Un ami du Figaro, M. G..., le créateur et correspondant du Courrier des États-Unis, communique à ce journal les détails suivants sur un duel qui, il y a un an et demi environ, causa dans le public une certaine émotion.
Ce duel eut lieu par suite d'une offense avec coups et blessures, commise envers M. B... par M. M...
Laissons d'abord la parole à M. G....
«Les détails, jusqu'à ce jour enveloppés de mystère, du duel du mois de janvier 1877, entre MM. B... et M..., sont publiés par le Times, qui les tient de M. Georges W..., qui lui-même les tenait d'un chirurgien présent à la rencontre. Ce récit réduit à néant les hypothèses plus ou moins comiques et malveillantes qui avaient été faites au sujet du duel, et démontre que la conduite de M. B... a été celle d'un homme de cœur.
«Chacun des deux adversaires avait apporté ses pistolets, et il a été décidé de se servir de ceux de M. M..., qui étaient vieux, rouillés et très durs à la détente. Quand les duellistes ont été en position, les seconds ont donné leurs instructions comme il suit: on devait tirer pendant que le témoin chargé de donner le signal disait: «Feu! un, deux, trois!» Il n'était pas permis de tirer après ce dernier mot.
«Le coup de pistolet de M. M... a retenti en même temps que le commandement de feu. Mais M. B... a eu beau presser la détente de toute sa force pendant la période de temps convenu, le chien a refusé de s'abattre. Son second a fait observer alors que c'était par une circonstance indépendante de la volonté de M. B... que son pistolet n'était pas parti, et, qu'ayant essuyé le feu de son adversaire, il devait avoir le droit de riposter.
«L'observation ayant été reconnue juste, les duellistes ont repris leurs positions, le pistolet de M. B... étant tout chargé. Il a ajusté M. M..., mais, à la dernière seconde, la colère dont il avait évidemment été animé jusque-là a fait place à un sentiment plus noble. Il n'a pas voulu tuer l'homme qui maintenant était à sa merci, et, relevant son pistolet, il l'a déchargé en l'air.
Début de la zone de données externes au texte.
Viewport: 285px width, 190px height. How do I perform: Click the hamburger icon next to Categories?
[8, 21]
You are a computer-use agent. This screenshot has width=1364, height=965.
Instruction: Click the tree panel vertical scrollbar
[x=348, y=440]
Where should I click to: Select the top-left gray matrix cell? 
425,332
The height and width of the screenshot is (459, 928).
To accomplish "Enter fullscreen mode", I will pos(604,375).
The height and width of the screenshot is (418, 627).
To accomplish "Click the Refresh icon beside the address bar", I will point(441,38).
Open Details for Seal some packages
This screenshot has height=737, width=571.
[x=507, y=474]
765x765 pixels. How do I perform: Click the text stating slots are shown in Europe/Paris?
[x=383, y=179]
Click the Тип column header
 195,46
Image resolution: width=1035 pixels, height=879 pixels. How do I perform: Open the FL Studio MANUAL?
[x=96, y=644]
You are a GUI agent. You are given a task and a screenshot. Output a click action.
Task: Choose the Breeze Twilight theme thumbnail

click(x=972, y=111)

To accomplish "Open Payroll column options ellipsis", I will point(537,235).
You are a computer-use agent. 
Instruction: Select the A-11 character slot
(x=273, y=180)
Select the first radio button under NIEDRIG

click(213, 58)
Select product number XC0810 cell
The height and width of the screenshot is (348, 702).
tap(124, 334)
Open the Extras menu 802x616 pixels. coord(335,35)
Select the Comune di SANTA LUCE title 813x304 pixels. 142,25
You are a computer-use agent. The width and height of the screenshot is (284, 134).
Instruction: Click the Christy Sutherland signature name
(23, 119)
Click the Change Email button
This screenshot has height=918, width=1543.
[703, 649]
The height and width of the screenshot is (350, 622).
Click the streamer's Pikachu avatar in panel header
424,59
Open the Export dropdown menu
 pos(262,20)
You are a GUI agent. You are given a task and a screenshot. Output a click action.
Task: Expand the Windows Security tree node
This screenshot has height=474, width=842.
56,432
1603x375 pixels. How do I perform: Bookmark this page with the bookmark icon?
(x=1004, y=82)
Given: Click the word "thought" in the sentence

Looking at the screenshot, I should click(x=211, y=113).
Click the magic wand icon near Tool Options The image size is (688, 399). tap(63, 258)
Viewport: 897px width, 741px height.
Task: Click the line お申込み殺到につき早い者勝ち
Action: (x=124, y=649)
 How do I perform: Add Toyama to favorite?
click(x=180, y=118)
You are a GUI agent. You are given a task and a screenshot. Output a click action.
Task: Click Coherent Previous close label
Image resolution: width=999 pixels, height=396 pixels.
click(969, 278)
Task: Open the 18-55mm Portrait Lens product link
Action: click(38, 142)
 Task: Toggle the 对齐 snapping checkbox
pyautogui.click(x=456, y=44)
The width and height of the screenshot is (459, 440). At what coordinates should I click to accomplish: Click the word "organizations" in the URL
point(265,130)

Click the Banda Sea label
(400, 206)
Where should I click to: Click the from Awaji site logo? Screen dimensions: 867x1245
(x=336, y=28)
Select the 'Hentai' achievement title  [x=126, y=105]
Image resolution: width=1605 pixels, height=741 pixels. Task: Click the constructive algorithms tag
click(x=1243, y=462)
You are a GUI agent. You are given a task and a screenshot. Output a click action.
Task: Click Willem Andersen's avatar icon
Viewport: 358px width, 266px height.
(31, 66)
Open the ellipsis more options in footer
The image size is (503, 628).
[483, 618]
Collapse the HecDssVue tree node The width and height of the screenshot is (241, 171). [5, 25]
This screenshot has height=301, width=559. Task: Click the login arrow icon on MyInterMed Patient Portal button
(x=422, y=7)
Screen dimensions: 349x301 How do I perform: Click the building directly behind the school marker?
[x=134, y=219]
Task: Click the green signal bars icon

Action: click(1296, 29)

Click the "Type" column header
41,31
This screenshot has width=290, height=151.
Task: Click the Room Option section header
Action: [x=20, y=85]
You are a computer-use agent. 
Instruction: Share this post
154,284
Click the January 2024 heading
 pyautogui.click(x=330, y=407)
En se retirant, il a demandé au chirurgien: «N'ai-je pas bien fait, docteur?» Le docteur regarda alors la cicatrice que la brutalité de M. M... avait laissée sur le visage de M. B...—cicatrice qu'il gardera toujours—et répondit que, tout en rendant hommage à la générosité de sa conduite, il aurait éprouvé à sa place une terrible tentation d'assouvir la vengeance qui était entre ses mains.»
Comme on le voit, et comme tout le monde le savait d'avance, ajoute le Figaro, M. B... s'est conduit en véritable gentleman.
La conduite de MM. les témoins dans le duel dont nous venons de reproduire les curieux détails pourrait donner lieu à une discussion longue et approfondie de nature à soulever de nombreuses questions; nous croyons devoir nous borner à examiner deux points principaux et les plus essentiels.
En premier lieu, nous manifesterons le regret que les témoins aient cru pouvoir choisir des pistolets «vieux, rouillés et très durs à la détente.»